Residents pitch in, clean up city And police stations open doors for public to visit, help officers


From Pigtown to Pinehurst, a volunteer spirit swept Baltimore yesterday -- and its streets, porches and alleys -- as 40 neighborhood organizations assisted by city public works crews marked the start of an annual cleanup campaign with a new name.

Mayor Kurt L. Schmoke spoke of a connection between "crime and grime" in a morning ceremony on a West Baltimore parking lot to launch one neighborhood's effort in the Community Pitch-In Program.

That theme seemed to carry over to a citywide Police Department open house also held yesterday.

All nine city police districts opened their doors to recruit members for the "Blue Crew," a new neighborhood volunteer program. Participants would donate time for tasks ranging from serving as neighborhood block captains to clerical tasks in police stations.

Police Commissioner Thomas C. Frazier, who visited each district station house, said the timing of the cleanup and open house was "serendipitous," noting that both were inspired by the concept of solving problems "block by block."

"Physical environment is as important as good law enforcement," Frazier said at the Northern District station, where cinnamon cake was served to visitors. "If you take it block by block, pretty soon we're talking about a neighborhood."

The Department of Public Works estimated that more than 2,000 city residents took part in the cleanup, filling its trucks with 220 tons of litter. The city also supplied shovels, bags and gloves, but the people did the rest of the work. "There's always a faithful few," said Romina Campbell, 43, president of the Pinehurst neighborhood organization. She and others, including 74-year-old Lucile Brown, tackled the 20-bag task of cleaning up a vacant filling station lot at Bentalou Street and Edmondson Avenue.

The point of the Pitch-In Program is to encourage "every community in the city to participate throughout the spring, summer and fall," meaning all 800 of its neighborhood organizations, said Kurt Kocher, a public works spokesman.

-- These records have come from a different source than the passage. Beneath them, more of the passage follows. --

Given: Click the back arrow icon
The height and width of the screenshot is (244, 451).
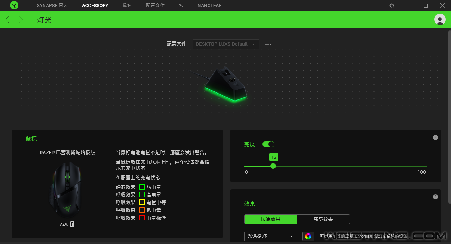Looking at the screenshot, I should [x=7, y=19].
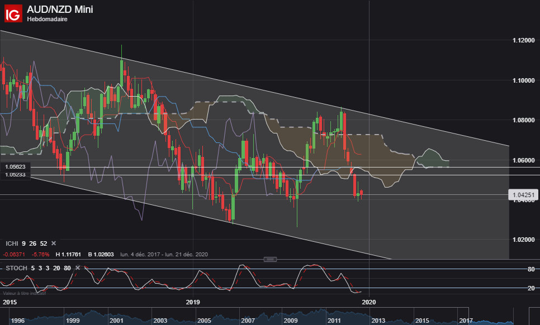Jump to 2003 in the history navigator
The width and height of the screenshot is (540, 325).
pos(160,321)
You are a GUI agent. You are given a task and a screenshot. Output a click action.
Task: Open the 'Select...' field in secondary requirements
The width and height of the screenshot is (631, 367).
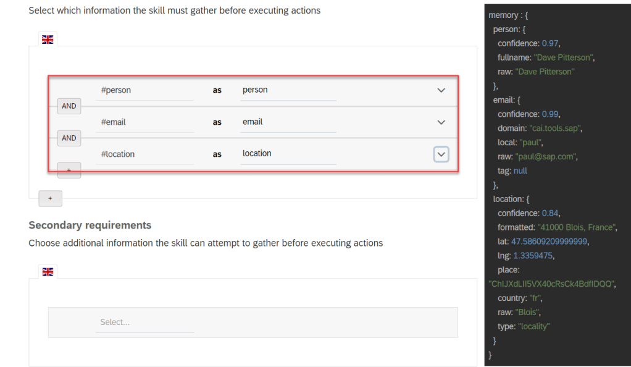[x=145, y=322]
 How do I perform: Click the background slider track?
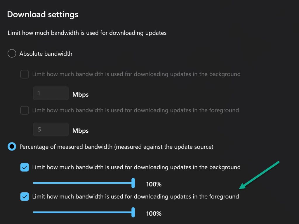click(82, 183)
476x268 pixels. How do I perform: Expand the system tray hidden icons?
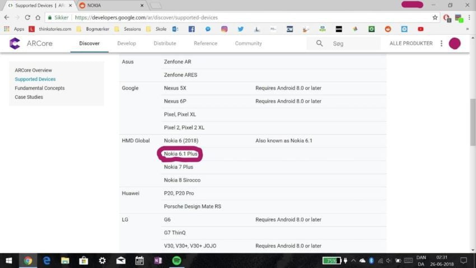click(353, 261)
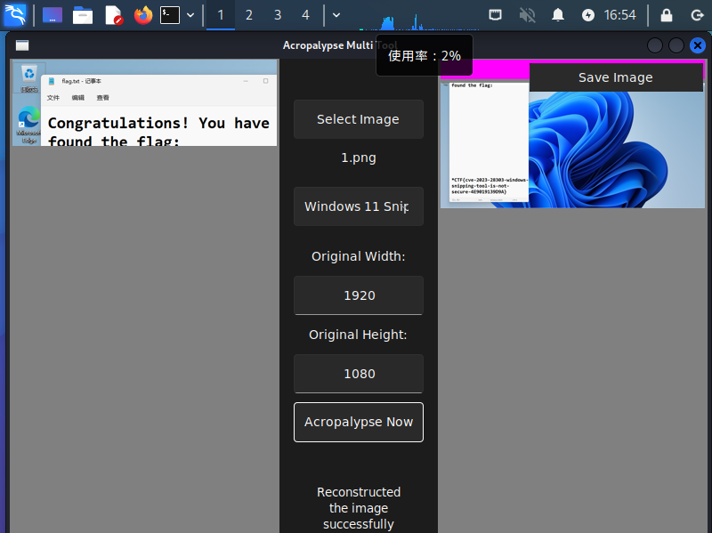
Task: Switch to workspace 4
Action: [305, 15]
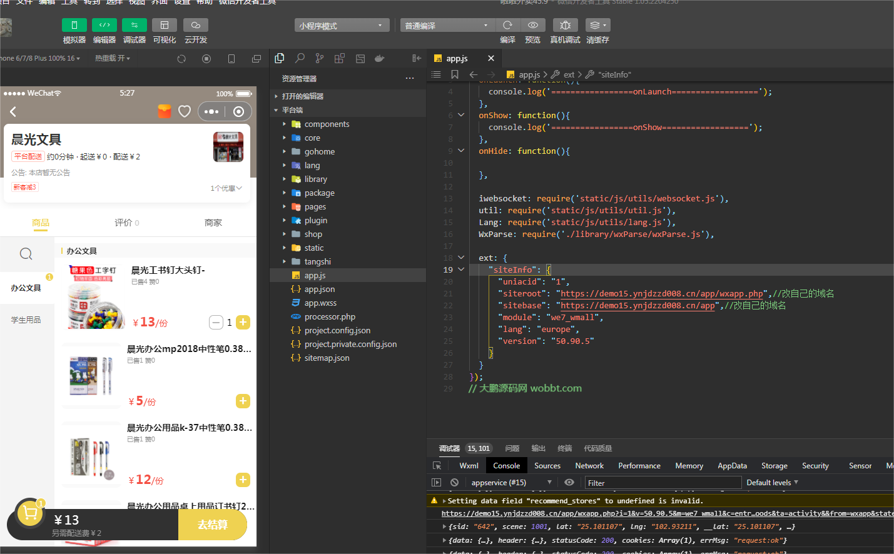This screenshot has width=894, height=554.
Task: Click the preview eye icon
Action: pyautogui.click(x=532, y=25)
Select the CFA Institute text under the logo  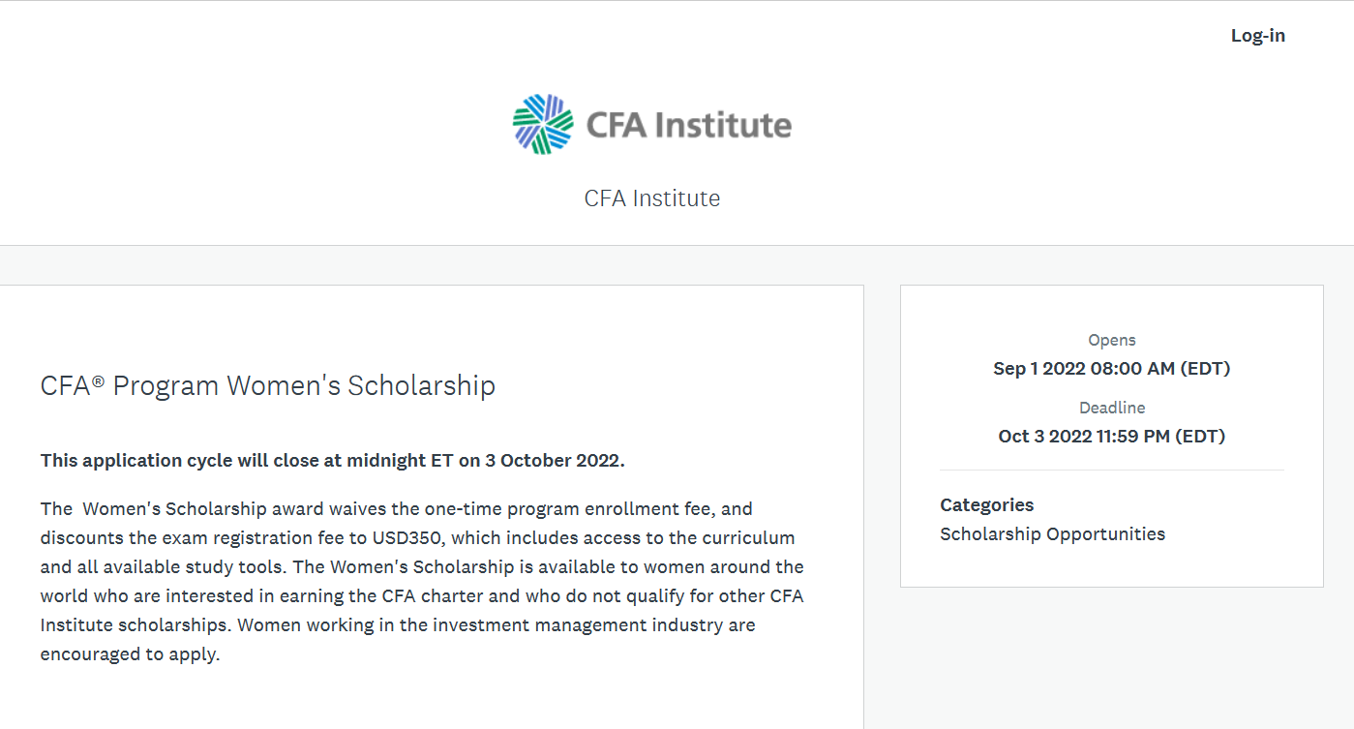652,198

At the Northern open house, Charles Village resident Mary Larson dropped by to thank officers for being "generally more visible" in her neighborhood. In addition to the cake, she received a free car-theft deterrent club and a sticker that allows police to stop and search her car if it is being driven between 10 p.m. and 6 a.m.

On another side of town, about 100 people visited the Southern District station, and three new volunteers signed up for its Police Athletic League youth supervision program.

"I saw some new faces," said the district's commander, Maj. Kathleen Patek, "so that was good."